Anthem is the second largest health insurer in the US, and the theft of its entire customer database saw 78 million American citizens’ personal information fall into what is believed to be a foreign government’s hands.
This attack demonstrates that while standards and legislation certainly help to focus a business on which controls are needed to protect their information, unless the business intrinsically follows these standards at every layer of its operations, not just in a few key high-profile areas of focus, then the extreme complexity of a modern organisation will almost certainly ensure that the security they feel is nothing more than a platonic relationship with the standard.
I’m all in favour of standards when there is a way to implement them in a manner that ensures the onus is on the business to really, properly focus on keeping it secure.

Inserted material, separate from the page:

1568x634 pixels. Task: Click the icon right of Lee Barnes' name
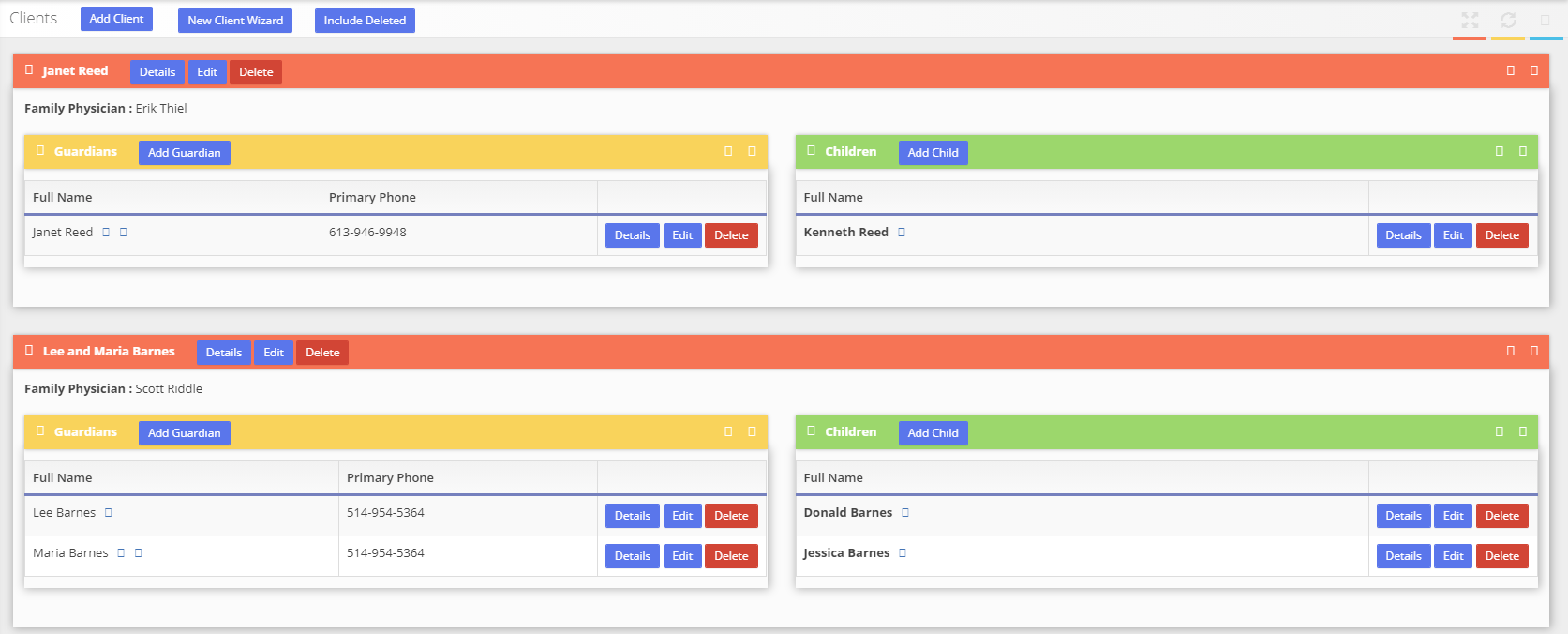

As the committee of central banks begins to gather requirements from its members on how they expect to protect their systems against fraud, they need to be considering what and how they will make sure participating banks actually put in enough effort into their cybersecurity systems to make the investment worthwhile.

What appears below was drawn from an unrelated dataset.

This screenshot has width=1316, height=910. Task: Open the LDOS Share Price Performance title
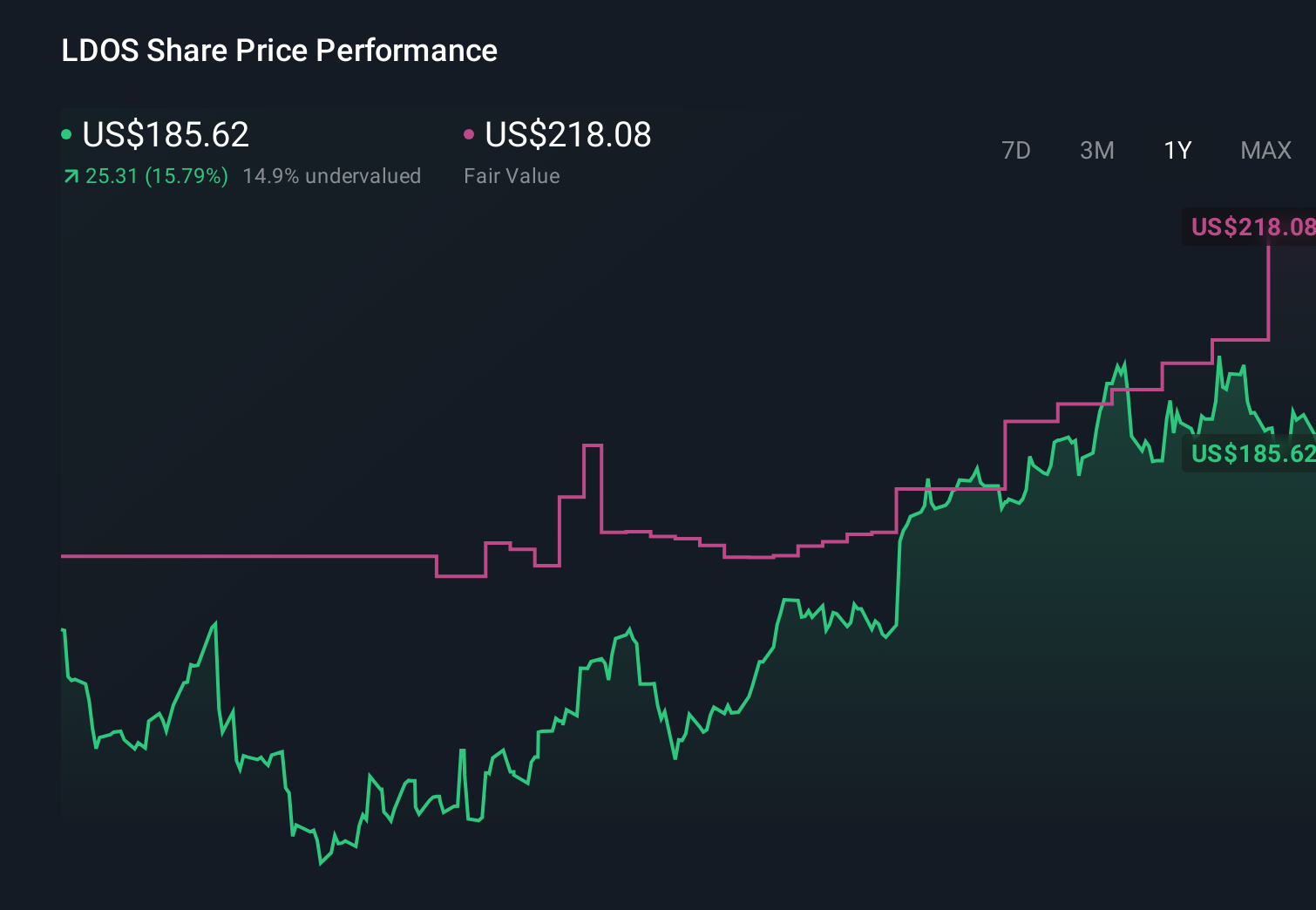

PCI-DSS has the most comprehensive set of security requirements published by a non-government organisation, given cardholder data has been the primary focus of cybercriminals for a very long time.
But even those companies who are bound by the requirements of PCI-DSS are urged by the PCI Security Standards Council to consider how they continually assure their information security.
The PCI Standard Council clearly states that "forensic investigators have discovered that security controls deployed by organisations that had passed an assessment were often out of compliance when breaches occurred at a later date. It’s only by achieving and maintaining compliance that your cyber defenses will be adequately primed against attacks aimed at stealing cardholder data".
Businesses need to stop kidding themselves that compliance and standards are the answer to the cybersecurity problem. Start by focusing on what’s important: looking into the depths of your technical systems for the vulnerabilities that, if discovered by an attacker, will be the chink in your armour.
No standard will tell the banks how to attain this level of visibility in their security. Don't hide behind the façade of standards and legislation and tackle the problem head on.